La segunda palabra de Jesús es dicha a uno de los dos malhechores crucificados junto a él. En ellos vemos también como actúa el pecado en nosotros. Uno de ellos, estando en el sufrimiento de la cruz, le increpa que se salve a él mismo y que lo haga con ellos. Se justifica y echa a Dios la culpa de su mal, ya que parece que no quiere salvarle. Es el engaño que nos hace pensar que Dios piensa como nosotros, que quiere salvarse a si mismo. Ese no es el camino por el que Dios nos salva. En cambio, el otro ladrón hace un precioso camino de conversión en tres pasos. Primero, reconoce su propio pecado; segundo reconoce que Dios es bueno, que es el inocente que sufre por los culpables; tercero, pide a Jesús misericordia. Y Jesús responde en medio del sufrimiento: Hoy estarás conmigo en el paraíso. La salvación de Dios viene hoy a nosotros. No es el resultado de una cuenta de méritos y pecados, a ver si con un poco de suerte nos sale positiva y nos salvamos. La salvación es estar hoy con Jesús. Es conocer el amor de aquel que ha venido a estar con nosotros en medio del sufrimiento, con tal profundidad que ya no queramos separarnos de él.

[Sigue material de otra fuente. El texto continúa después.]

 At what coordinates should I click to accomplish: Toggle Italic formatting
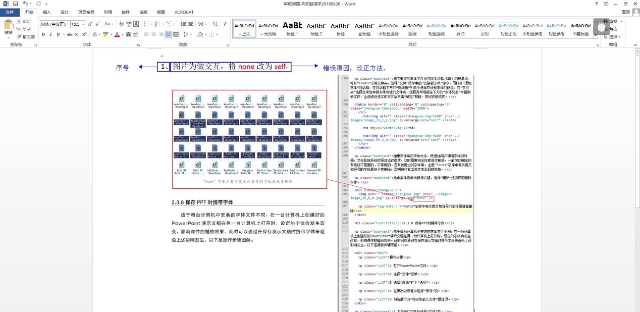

La tercera palabra es pronunciada de cara al Padre. Ante el sufrimiento y la muerte, el hombre se encuentra solo. El sufrimiento nos aísla. Pero entonces, con Jesús, podemos volver nuestra mirada al Padre. Dice el evangelio que en ese momento se rasgó el velo del Templo y que Jesús gritó con fuerte voz: Padre, a tus manos encomiendo mi espíritu. El velo del Templo era una cortina que separaba del resto el sancta sanctórum, el santo de los santos, el habitáculo en el que estaba el arca de la alianza y donde el sumo sacerdote, una vez al año hacía el sacrificio de comunión, de alianza de Dios con su pueblo. Ese velo se rompe, porque como nos dice la carta a los hebreos, Jesús ha entrado como sumo sacerdote en el santuario de una vez para siempre, abriéndonos un camino. Jesús se entrega totalmente en las manos del Padre, realizando así la verdadera alianza que nos libra del pecado, de la sospecha. Aprendemos a reconocer que, en cualquier circunstancia, aunque sea de muerte, Dios es Padre que no busca el mal de sus hijos, sino su vida y salvación. Con estas palabras, Jesús entrega su vida y recibe la del Padre, abriéndose así a la resurrección.
Así iniciamos esta gran semana. Con deseo de aprender de la pasión de Jesús, de la que participaremos en la liturgia de estos días, en los viacrucis y procesiones, en momentos de silencio y oración o de familia y fraternidad. Que en todos ellos, abramos el oído para aprender la pasión de Jesús y participar así de su resurrección.